# adga service memo



## SaltwaterAcresGoats (Jan 9, 2016)

Hi! I am looking for help registering kids with adga. I purchased a pregnant goat with a service memo. Now when I want to register the babies adga needs a service memo number. I dont have any number on my memo, it's just a hand-written form printed from adga. Does anyone know what to put there for SM number?


----------



## Ranger1 (Sep 1, 2014)

If you're sending in the paper application, just send the SM with the app.
You need the SM number if you register online.

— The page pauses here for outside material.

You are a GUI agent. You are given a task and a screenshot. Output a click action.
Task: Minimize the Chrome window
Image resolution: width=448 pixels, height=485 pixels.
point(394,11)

To get that, the owner of the buck will have to submit an online service memo.


----------



## SaltwaterAcresGoats (Jan 9, 2016)

Thanks for your reply, I figured out the issue.


----------



## SunsetKnoll (Jan 23, 2017)

*Just to keep info updated for those still searching this topic*

I know this is a year old now... but according to the ADGA, purchasing a pregnant doe with a service memo still requires that the kids be registered in the previous owner's herd name and they will have to sign off on the paperwork. Line 10. BREEDER Name, address and ID# of owner of dam at date of service. Then you'll have fill out the transfer section (No. 12) and the tattoo info will we with YOUR info since you owned the new kid at time of birth. Kinda silly, but I had to call the ADGA to confirm this as I'm in the same boat.


----------



## Goats Rock (Jun 20, 2011)

Always make a copy of any paperwork mailed to ADGA!


----------